→ **Assigned task**: Could you restate every entry word for word, minus the pictures?

Saved data entries:
-*-*-

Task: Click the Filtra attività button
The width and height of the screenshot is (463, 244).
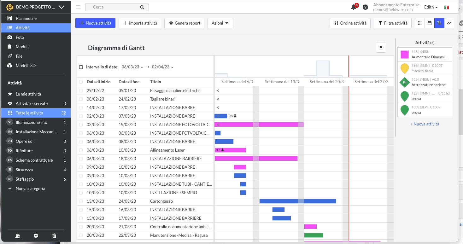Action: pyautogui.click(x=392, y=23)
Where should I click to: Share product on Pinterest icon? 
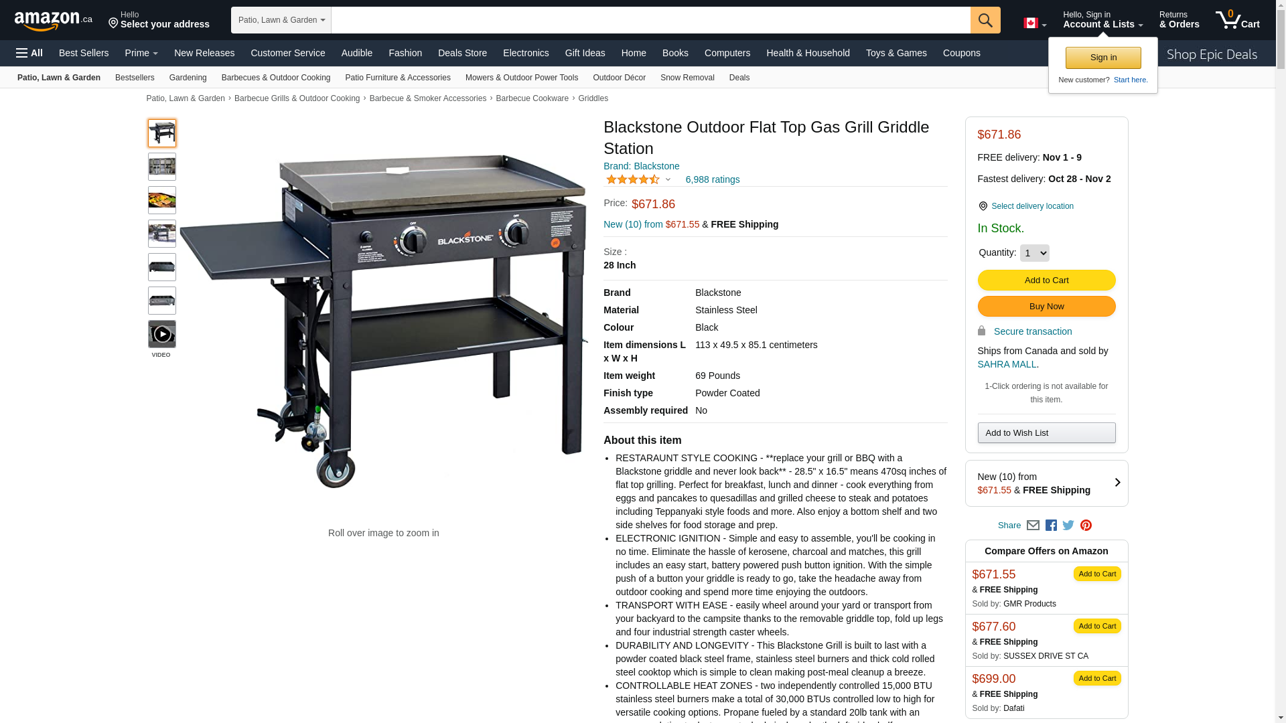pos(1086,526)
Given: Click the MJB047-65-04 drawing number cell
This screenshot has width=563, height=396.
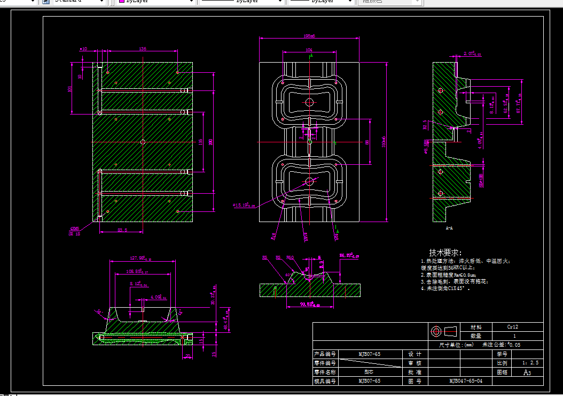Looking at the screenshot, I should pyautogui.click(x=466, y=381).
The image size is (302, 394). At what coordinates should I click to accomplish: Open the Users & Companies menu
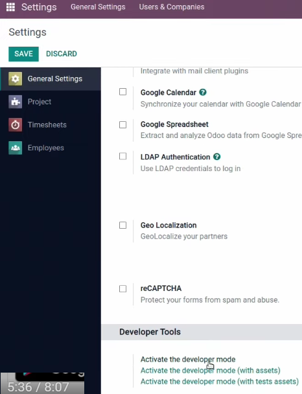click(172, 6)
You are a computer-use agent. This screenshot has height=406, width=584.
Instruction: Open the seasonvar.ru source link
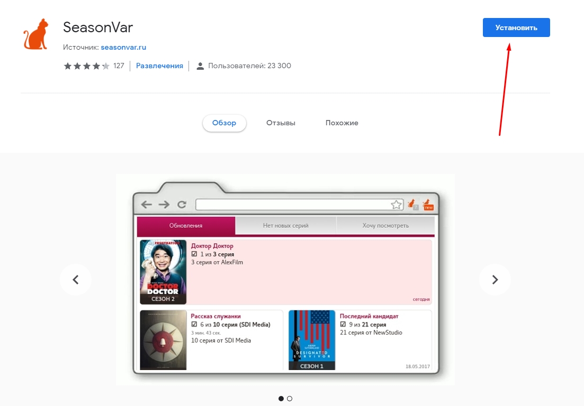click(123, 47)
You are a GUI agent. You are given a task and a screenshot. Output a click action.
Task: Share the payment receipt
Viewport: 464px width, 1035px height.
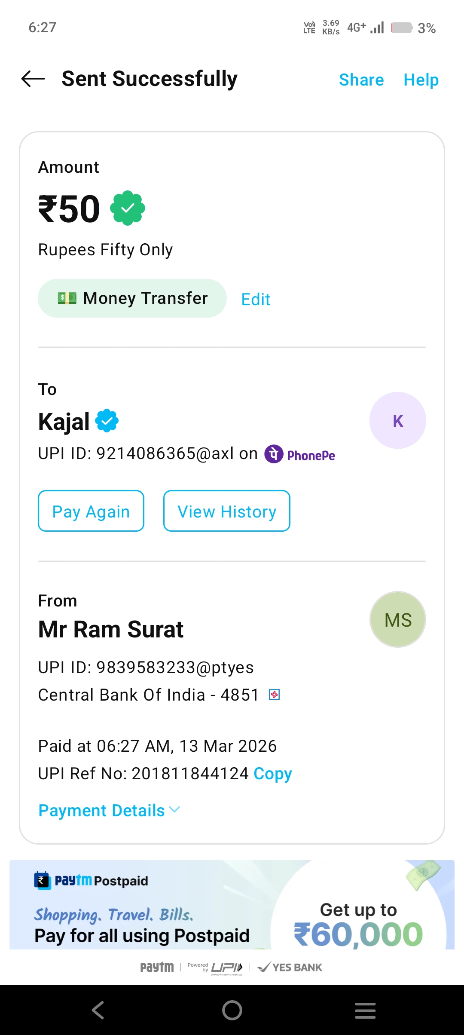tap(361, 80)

-*-*-

→ **Response to the task**:
Task: Click the Filtra attività button
The width and height of the screenshot is (463, 244).
Action: pyautogui.click(x=392, y=23)
Where should I click to: Share product on Pinterest icon? 
pos(1086,526)
Given: Click the MJB047-65-04 drawing number cell
This screenshot has width=563, height=396.
Looking at the screenshot, I should pyautogui.click(x=466, y=381).
The image size is (302, 394). At what coordinates should I click to accomplish: Open the Users & Companies menu
click(172, 6)
You are a computer-use agent. This screenshot has height=406, width=584.
Instruction: Open the seasonvar.ru source link
click(123, 47)
You are a GUI agent. You are given a task and a screenshot. Output a click action.
Task: Share the payment receipt
Viewport: 464px width, 1035px height.
tap(361, 80)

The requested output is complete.